Data for locating visible targets
**********

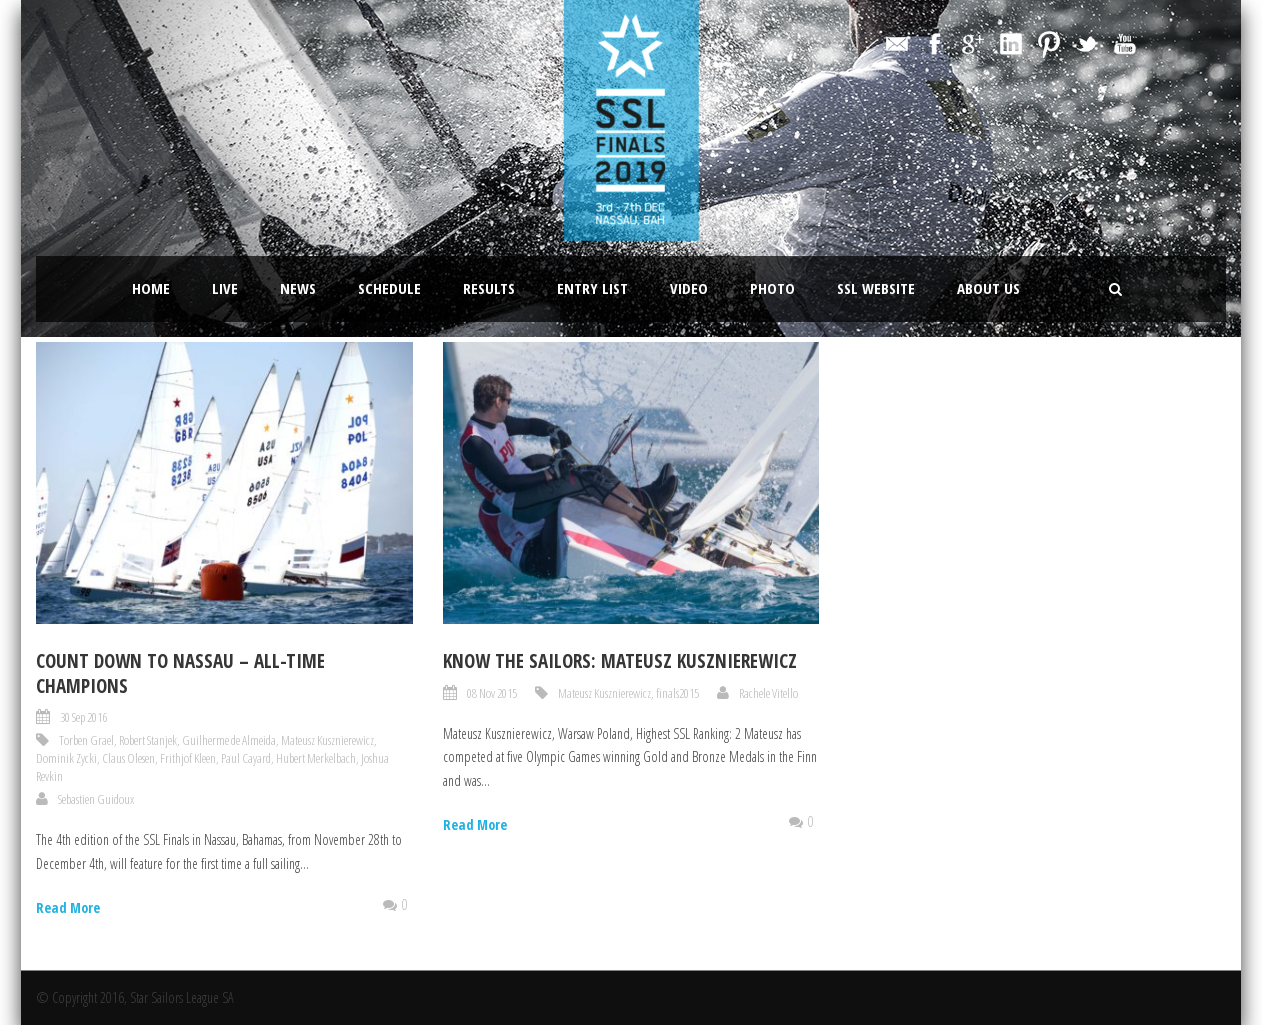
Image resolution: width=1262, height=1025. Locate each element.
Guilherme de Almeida (229, 740)
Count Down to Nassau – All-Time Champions (180, 673)
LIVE (225, 288)
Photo (772, 288)
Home (151, 288)
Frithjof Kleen (188, 758)
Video (689, 288)
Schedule (389, 288)
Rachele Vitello (768, 693)
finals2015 (677, 693)
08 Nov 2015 (492, 693)
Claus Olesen (128, 758)
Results (489, 288)
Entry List (592, 288)
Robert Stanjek (148, 740)
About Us (988, 288)
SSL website (876, 288)
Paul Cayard (246, 758)
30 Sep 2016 (83, 717)
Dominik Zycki (66, 758)
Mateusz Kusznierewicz (327, 740)
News (298, 288)
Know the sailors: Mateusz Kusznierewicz (620, 661)
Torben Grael (86, 740)
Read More (68, 907)
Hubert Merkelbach (316, 758)
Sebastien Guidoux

**********

Please switch "Read More" to "See More" throughout the listing and give all of its lines again with nothing else changed. Leave the pictures out.

Result for this task
Image resolution: width=1262, height=1025. Locate each element.
Guilherme de Almeida (229, 740)
Count Down to Nassau – All-Time Champions (180, 673)
LIVE (225, 288)
Photo (772, 288)
Home (151, 288)
Frithjof Kleen (188, 758)
Video (689, 288)
Schedule (389, 288)
Rachele Vitello (768, 693)
finals2015 (677, 693)
08 Nov 2015 (492, 693)
Claus Olesen (128, 758)
Results (489, 288)
Entry List (592, 288)
Robert Stanjek (148, 740)
About Us (988, 288)
SSL website (876, 288)
Paul Cayard (246, 758)
30 Sep 2016 (83, 717)
Dominik Zycki (66, 758)
Mateusz Kusznierewicz (327, 740)
News (298, 288)
Know the sailors: Mateusz Kusznierewicz (620, 661)
Torben Grael (86, 740)
See More (68, 907)
Hubert Merkelbach (316, 758)
Sebastien Guidoux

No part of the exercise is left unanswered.